I am reading a file that sometimes has Chinese and characters of languages other than English.
How can I write a regex that only reads English words/letters?
Sometimes it's useful to use the Iconv library to deal with non-ASCII:
require 'iconv'
utf8_to_latin1 = Iconv.new("LATIN1//TRANSLIT//IGNORE", "UTF8") # !> encoding option isn't portable: TRANSLIT//IGNORE
utf8_to_ascii_translit = Iconv.new("ASCII//TRANSLIT", "UTF8") # !> encoding option isn't portable: TRANSLIT
utf8_to_ascii_ignore = Iconv.new("ASCII//IGNORE", "UTF8") # !> encoding option isn't portable: IGNORE
resume = "Résumé"
utf8_to_latin1.iconv(resume) # => "R\xE9sum\xE9"
utf8_to_ascii_translit.iconv(resume) # => "R'esum'e"
utf8_to_ascii_ignore.iconv(resume) # => "Rsum"
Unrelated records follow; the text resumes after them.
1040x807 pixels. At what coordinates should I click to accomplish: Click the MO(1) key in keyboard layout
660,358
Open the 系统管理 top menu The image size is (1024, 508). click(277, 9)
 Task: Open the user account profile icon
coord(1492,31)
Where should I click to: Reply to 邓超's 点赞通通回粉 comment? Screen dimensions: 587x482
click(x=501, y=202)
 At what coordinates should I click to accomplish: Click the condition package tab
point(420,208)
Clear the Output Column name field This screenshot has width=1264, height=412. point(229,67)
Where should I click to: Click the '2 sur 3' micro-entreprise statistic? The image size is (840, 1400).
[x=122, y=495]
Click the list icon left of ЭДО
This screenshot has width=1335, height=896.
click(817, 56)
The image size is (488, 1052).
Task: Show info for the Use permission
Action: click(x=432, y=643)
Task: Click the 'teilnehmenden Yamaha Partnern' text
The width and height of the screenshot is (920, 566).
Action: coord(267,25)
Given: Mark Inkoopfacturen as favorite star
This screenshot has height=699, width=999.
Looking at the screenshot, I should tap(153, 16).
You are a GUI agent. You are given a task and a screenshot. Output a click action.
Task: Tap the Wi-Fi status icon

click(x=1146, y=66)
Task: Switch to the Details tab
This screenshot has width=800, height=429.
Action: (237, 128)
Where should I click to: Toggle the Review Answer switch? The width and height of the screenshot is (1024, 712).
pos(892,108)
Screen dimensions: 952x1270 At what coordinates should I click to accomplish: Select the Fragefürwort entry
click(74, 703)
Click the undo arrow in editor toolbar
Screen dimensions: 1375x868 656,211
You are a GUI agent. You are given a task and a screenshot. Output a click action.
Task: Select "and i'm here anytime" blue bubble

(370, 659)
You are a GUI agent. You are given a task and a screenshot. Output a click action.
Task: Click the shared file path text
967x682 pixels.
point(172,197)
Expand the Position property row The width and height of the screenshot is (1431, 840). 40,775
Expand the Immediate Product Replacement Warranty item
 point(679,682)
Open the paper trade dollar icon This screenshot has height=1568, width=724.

Notice that Ruby is warning that the option choices are not portable. That means there might be some damage to the string being processed; The "//TRANSLIT" and "//IGNORE" options can degrade the string but for our purpose it's OK.
James Gray wrote a nice article about Encoding Conversion With iconv, which is useful for understanding what Iconv can do, along with dealing with UTF-8 and Unicode characters.